Re: Storing partial responses

From: Joe Cooper <joe@dont-contact.us>
Date: Tue, 12 Dec 2000 23:59:03 -0600

With more thought on the subject, and thought on the discussion so
far...I can see that we are going down a road that could very easily
cause damage to Squid's FS performance, which by all accounts could use
some fixing already. And a possible solution came to me, that may be
farther off the mark than I imagine, so I hope folks will set me
straight if I am. Discussion below.

Alex Rousskov wrote:

> On Wed, 13 Dec 2000, Robert Collins wrote:
>
>
>> What about a mixed approach?
>
>
>> - meta level support for the global cases, the logic on caching,
>> deciding what's needed upstream, and what downstream format to
>> send the response in (specifically a Content-Range or
>> multipart/byteranges).
>
>
>> - register callbacks into the FS to perform FS routines such as
>> storing the actual partial ranges. Then the FS can daisy chain
>> them, use sparse files, whatever takes the FS implementors fancy.
>
>
>
> Looks like I need to improve my classification:
>
> (0) FSs assume that an object key corresponds to a single,
> complete response (object). A FS is a database of
> blobs, known to be complete objects, with a
> store(key, object)
> object = load(key)
> interface. This is the current approach. It makes
> impossible to support partial objects.
>
> (1) FSs know absolutely nothing about partial objects
> (or complete objects for that matter). A FS is a
> database of blobs with unique keys, with a
> store(key, blob)
> blob = load(key)
> interface. FS optimizations are limited because the
> semantics of a key is not known (its just a unique opaque
> string). Meta-level code assembles blobs into complete
> or partial objects.

Ok, it strikes me that 1 here could be a good part of the implementation
of the cyclic object store that was discussed by Henrik, Adrian, Alex,
and several others a while back and documented on Henrik's webpage at
Sourceforge. I recently discussed this briefly with Henrik and Adrian
offlist just on performance issues (since it had been hashed to death
here with no one stepping in to actually work on it), and part of the
design that was touched on as being the Probable Right Way(tm) (at least
IMHO) was that of a cyclic object store with a fixed object size.

Now, we take Alex's suggestion 1 here, and further limit it (in
complexity at the FS level) to fixed objects of 8 or 16 or 32kb (or some
other fixed size--whatever proves fastest on benchmarks). Every object,
large or small, gets broken into, or padded (possibly combined), to fit
that object size and then striped onto disk in the same manner as the
Typhoon news server does (and purportedly Cisco's Cache Engine, though I
can't confirm that one).

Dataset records
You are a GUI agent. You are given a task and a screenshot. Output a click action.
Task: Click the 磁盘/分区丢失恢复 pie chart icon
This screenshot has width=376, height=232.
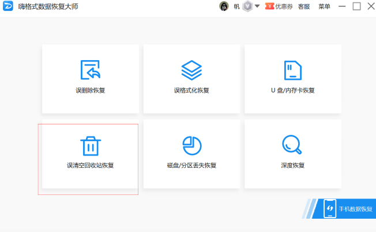point(191,145)
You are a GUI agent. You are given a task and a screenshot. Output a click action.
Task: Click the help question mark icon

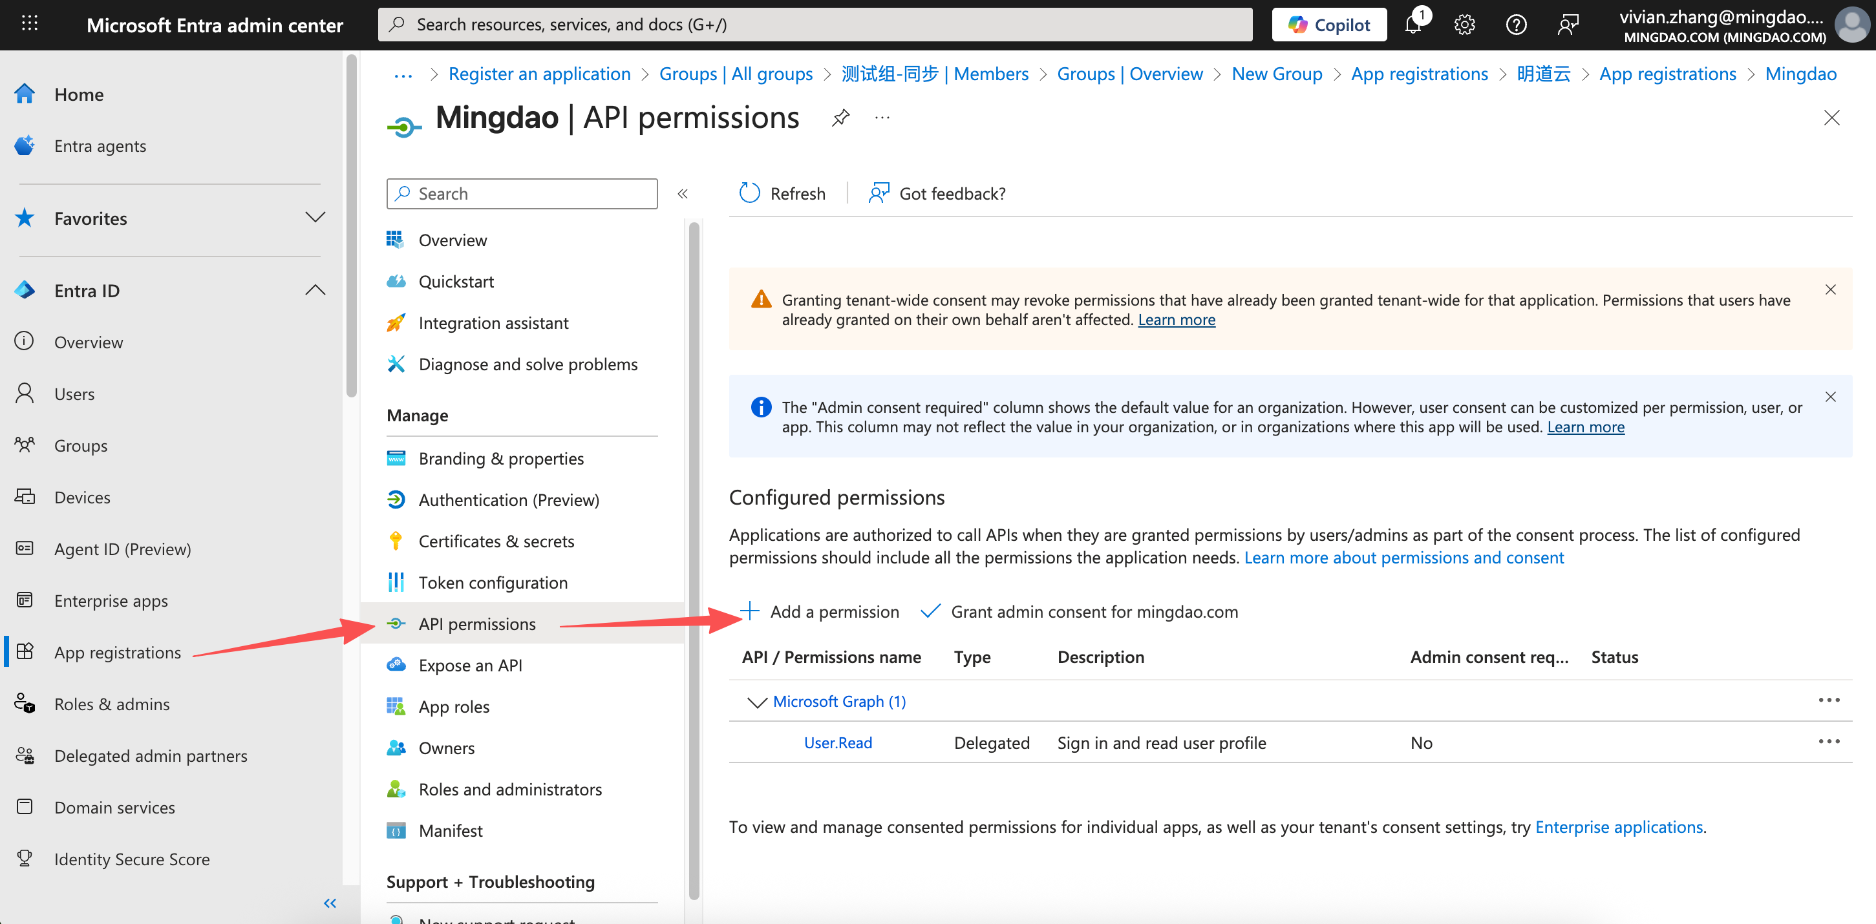click(x=1516, y=25)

### Problems to work on:
[A] In the message on storing partial responses, which news server's way of striping objects onto disk is offered as the model?
[B] Carry on the message on storing partial responses from its last sentence.

### Solved tasks:
[A] The Typhoon news server.

[B]
This forces the 'meta-level' code to assemble our objects and know what
objects are in what blocks. We recall the idea of rewriting partial
objects when they become complete and expiring the old ones...or even
just rewriting them and 'forgetting' the old ones as we sweep across the
disk. (If you haven't reviewed the cyclical object store discussion
lately, the idea is that writes always go from the head of the disk to
the tail of the disk, and then start over at the head again. Reads, of
course, must still be random, but writes can be done in relatively large
and very cheap operations...while removal is essential zero disk
operation--just drop it from the in-core hash table or object db as it
will eventually be written over in the normal course of disk events.)

 
> In either case, a meta level that knows how to handle partial objects
> will be required. For example, HTTP "ranges" logic will reside on that
> level.

This seems to me to indicate that we're about to add some complexity
(maybe a lot) to the meta- and FS levels of the code in order to deal
with an object that can be of varying sizes or divided over the disk.
One way or another we've got to increase the knowledge and logic of the
file system and the upper levels by a quite large amount. Maybe we
should take it the extra two steps to solve a few more issues,
particularly the issue that this change will present--speed.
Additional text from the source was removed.